The Sustainable Campus Charter was initiated by the Global University Leaders Forum (GULF), a community of leading university presidents — including Hockfield — that was convened in 2006 by the World Economic Forum to help address the world's pressing problems, among them, sustainability. The International Sustainable Campus Network, a nonprofit organization, partnered with GULF to develop, implement, and manage the new charter.

Universities that signed the charter also include Carnegie Mellon University, Yale University, Oxford University, Cambridge University, Harvard University, and others in the Americas, Europe and Asia.

As members of the charter, the university presidents pledge to continue their sustainability efforts locally and to share information globally, with an emphasis on three core sustainability goals:
  • Improve the design and functioning of campus facilities, especially buildings;
  • Integrate the issue of sustainability into institution-wide planning;
  • Work toward developing the university as a living laboratory, with students and faculty using their home institutions as research platforms to explore energy conservation, efficient materials use, improved transportation and related issues.
"For MIT, this commitment will serve as a guiding feature in many aspects of our campus development, and we look forward to engaging the broad MIT community in shaping our progress," said Steven M. Lanou, deputy director for sustainability in the MIT Environment, Health, and Safety Headquarters Office, who took the lead in preparing MIT's report to the secretariat.

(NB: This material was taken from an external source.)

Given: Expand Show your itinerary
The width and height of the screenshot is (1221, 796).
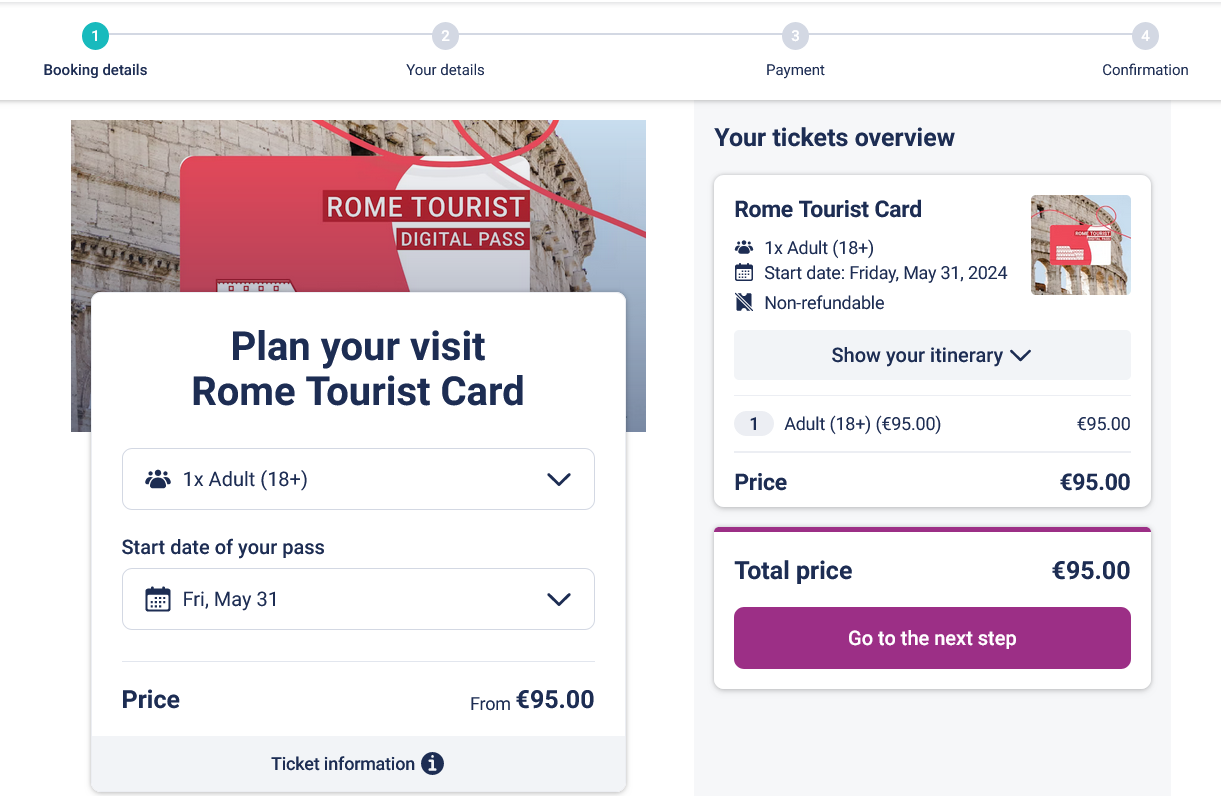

The report provides an overview of MIT's mission, history, and organization. It then addresses all three of the charter's goals, citing specific commitments, achievements and investments in energy and resource conservation and efficiency, both during the past two decades and within the last few years. Included are examples of methods used to involve the campus community as well as to integrate energy and sustainability into classwork and other learning opportunities, including testing innovative ideas on the campus itself.

A key component of the charter is energy-efficient buildings. Buildings account for major expenditures of energy, so how they are designed and operated is critical. At MIT, two new buildings have been designed to minimize energy use without compromising livability, convenience and quality. Those buildings — the David H. Koch Institute for Integrative Cancer Research and the MIT Sloan School of Management — use 30 percent and 43 percent less energy, respectively, than typical buildings of comparable size and use. Members of the charter will work together to learn from their experiences as they build and operate major facilities on their campuses.

According to Lanou, the coming year's focus will be on additional goal setting and progress measurements to support the charter as well as MIT's own sustainability objectives.

This expanding effort to enhance sustainability at MIT is being supported in part by generous grants from alumni, including a gift of $1 million from Jeffrey Silverman '68, which created the Jeffrey Silverman Evergreen Energy Fund, and a $500,000 donation from David desJardins '83. Both donors are deeply committed to enhancing energy efficiency on the MIT campus.